=== Work instruction ===
Take the line that contains "The height and" as the first line and the last line of the records as the end. Please set down everything in that range exactly.

————————

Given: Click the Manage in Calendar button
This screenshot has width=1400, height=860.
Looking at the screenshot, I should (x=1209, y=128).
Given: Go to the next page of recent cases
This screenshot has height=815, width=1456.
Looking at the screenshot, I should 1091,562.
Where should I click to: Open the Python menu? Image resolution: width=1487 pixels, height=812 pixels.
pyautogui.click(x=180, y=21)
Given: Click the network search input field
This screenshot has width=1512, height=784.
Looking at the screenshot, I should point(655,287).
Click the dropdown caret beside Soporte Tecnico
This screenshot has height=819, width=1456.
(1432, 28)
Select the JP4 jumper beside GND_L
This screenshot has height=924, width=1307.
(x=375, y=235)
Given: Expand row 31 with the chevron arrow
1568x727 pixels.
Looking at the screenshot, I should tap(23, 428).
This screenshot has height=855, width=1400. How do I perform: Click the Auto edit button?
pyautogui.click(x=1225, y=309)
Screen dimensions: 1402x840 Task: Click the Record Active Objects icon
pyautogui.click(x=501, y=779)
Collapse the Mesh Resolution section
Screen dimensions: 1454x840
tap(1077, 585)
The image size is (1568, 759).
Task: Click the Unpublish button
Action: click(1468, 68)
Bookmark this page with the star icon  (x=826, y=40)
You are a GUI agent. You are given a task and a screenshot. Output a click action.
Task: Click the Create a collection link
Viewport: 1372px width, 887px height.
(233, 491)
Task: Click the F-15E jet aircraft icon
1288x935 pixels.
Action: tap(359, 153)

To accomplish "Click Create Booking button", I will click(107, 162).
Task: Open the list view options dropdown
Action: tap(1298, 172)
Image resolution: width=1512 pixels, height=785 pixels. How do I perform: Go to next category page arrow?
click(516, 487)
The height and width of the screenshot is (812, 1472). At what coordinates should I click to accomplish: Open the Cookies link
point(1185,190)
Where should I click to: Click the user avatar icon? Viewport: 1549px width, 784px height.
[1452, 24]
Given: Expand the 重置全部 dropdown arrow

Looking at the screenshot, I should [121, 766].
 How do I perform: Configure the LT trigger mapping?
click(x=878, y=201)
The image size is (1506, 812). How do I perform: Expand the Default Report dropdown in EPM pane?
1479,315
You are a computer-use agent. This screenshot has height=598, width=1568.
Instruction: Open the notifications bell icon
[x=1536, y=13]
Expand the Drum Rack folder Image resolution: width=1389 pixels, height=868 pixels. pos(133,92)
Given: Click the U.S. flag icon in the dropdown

————————

=== Expected output ===
The height and width of the screenshot is (812, 1472). At what coordinates should I click to accomplish: Open the Cookies link
point(1185,190)
Where should I click to: Click the user avatar icon? Viewport: 1549px width, 784px height.
[1452, 24]
Given: Expand the 重置全部 dropdown arrow

Looking at the screenshot, I should [121, 766].
 How do I perform: Configure the LT trigger mapping?
click(x=878, y=201)
The image size is (1506, 812). How do I perform: Expand the Default Report dropdown in EPM pane?
1479,315
You are a computer-use agent. This screenshot has height=598, width=1568.
Instruction: Open the notifications bell icon
[x=1536, y=13]
Expand the Drum Rack folder Image resolution: width=1389 pixels, height=868 pixels. pos(133,92)
Given: Click the U.S. flag icon in the dropdown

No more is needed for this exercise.